**Exercise aim:** All of the records that follow need to be copied word for word, without the pictures.

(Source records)
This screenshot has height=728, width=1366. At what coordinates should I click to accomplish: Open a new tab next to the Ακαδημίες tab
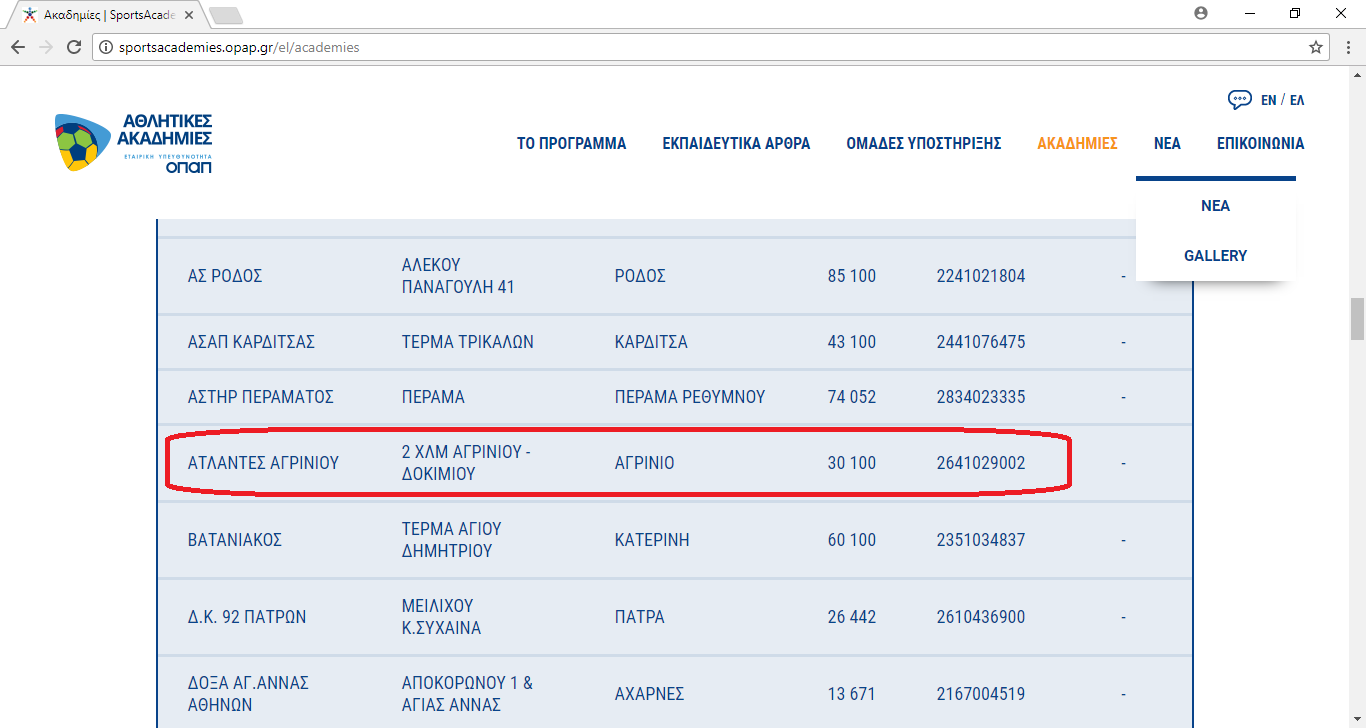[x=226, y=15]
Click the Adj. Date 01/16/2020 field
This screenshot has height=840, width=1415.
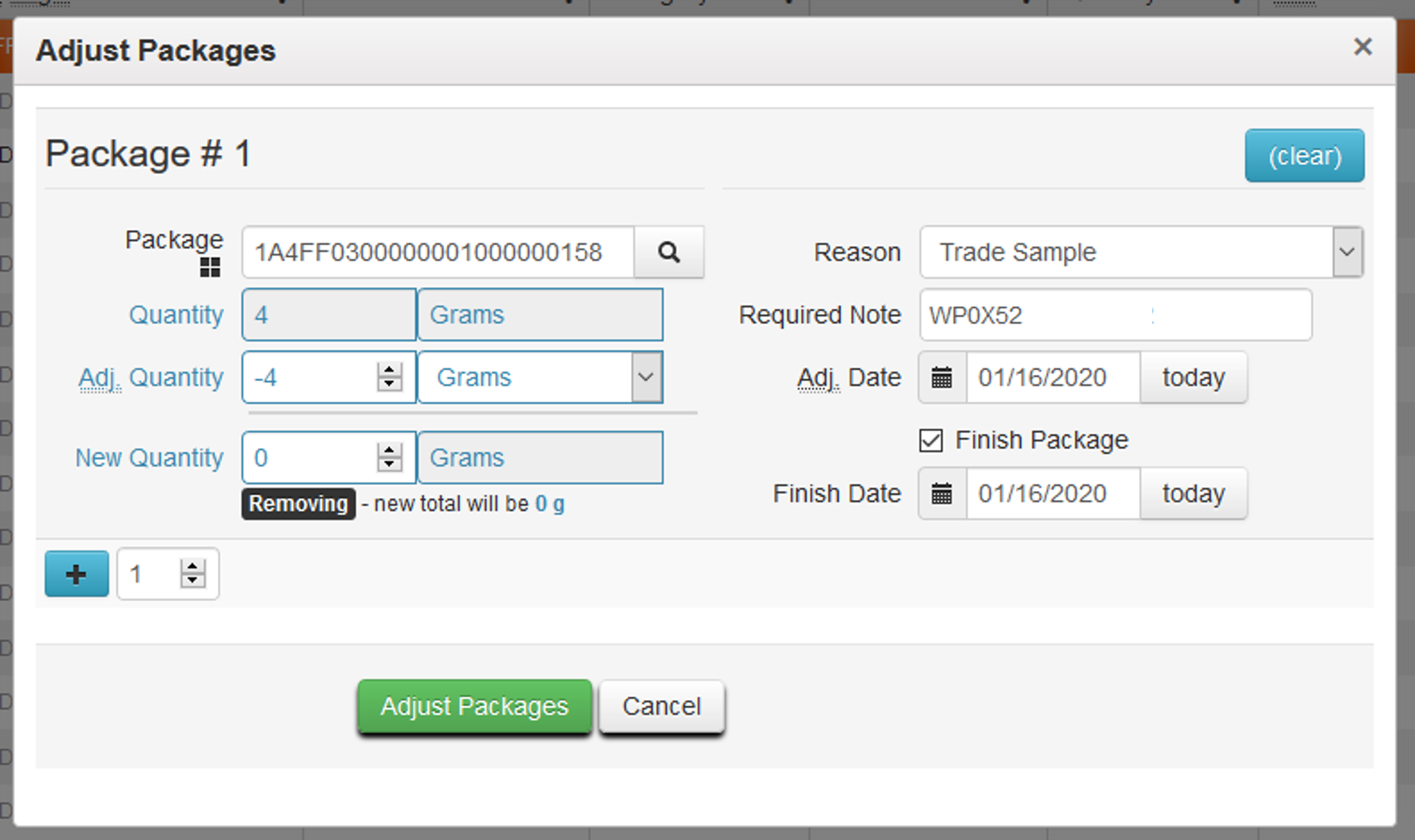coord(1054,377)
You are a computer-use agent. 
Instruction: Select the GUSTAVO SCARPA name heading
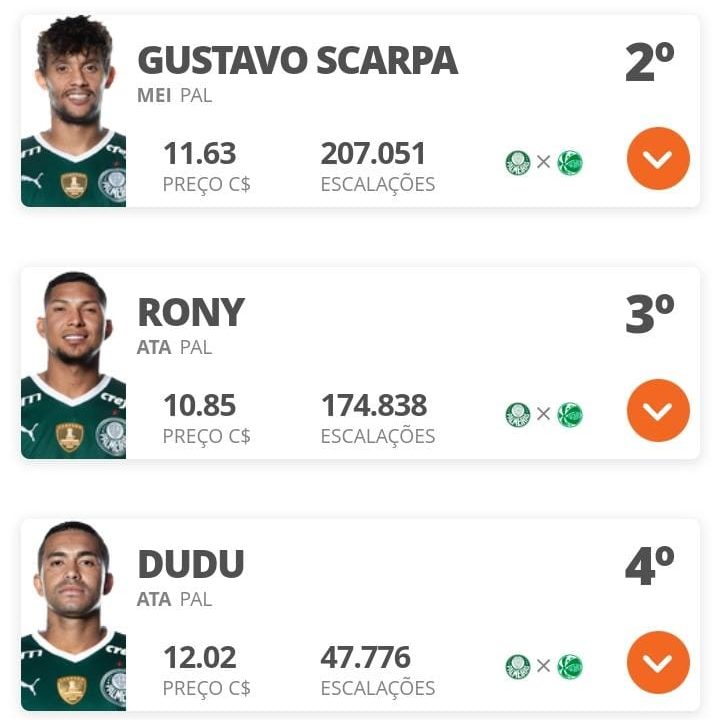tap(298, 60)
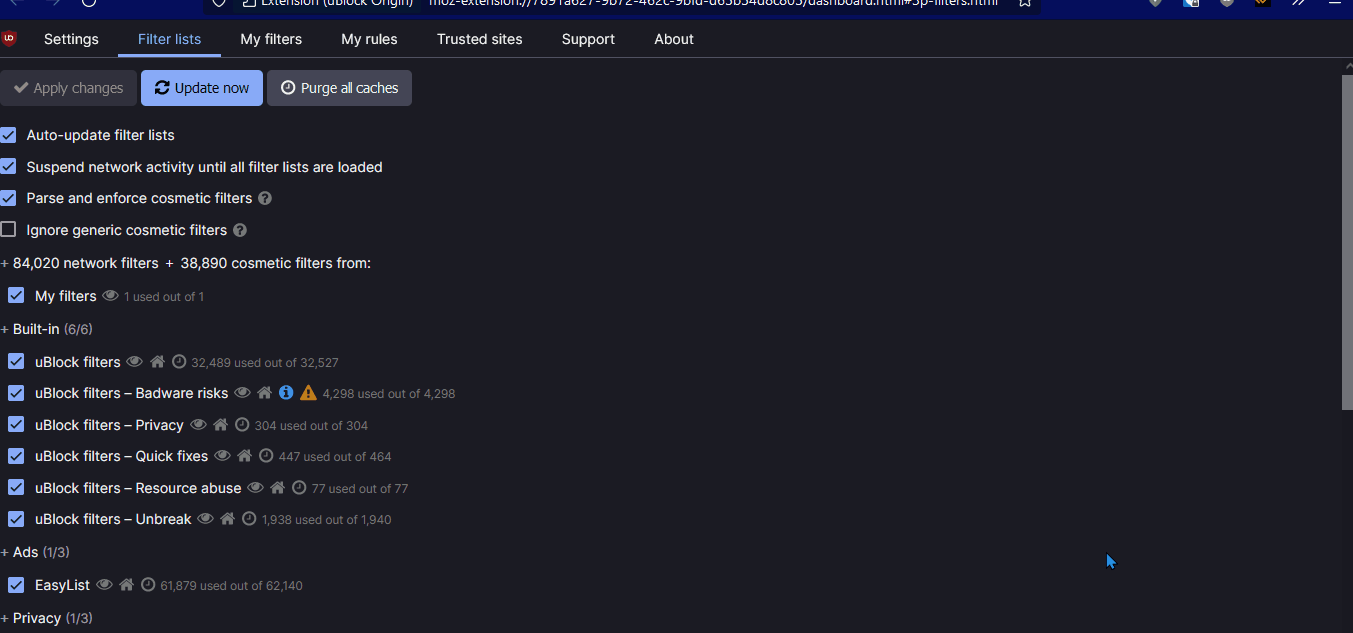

**Answer section:**
This screenshot has height=728, width=1366. At what coordinates should I click to accomplish: Open a new tab next to the Ακαδημίες tab
[x=226, y=15]
Click the Adj. Date 01/16/2020 field
This screenshot has height=840, width=1415.
coord(1054,377)
You are a computer-use agent. 
Instruction: Select the GUSTAVO SCARPA name heading
tap(298, 60)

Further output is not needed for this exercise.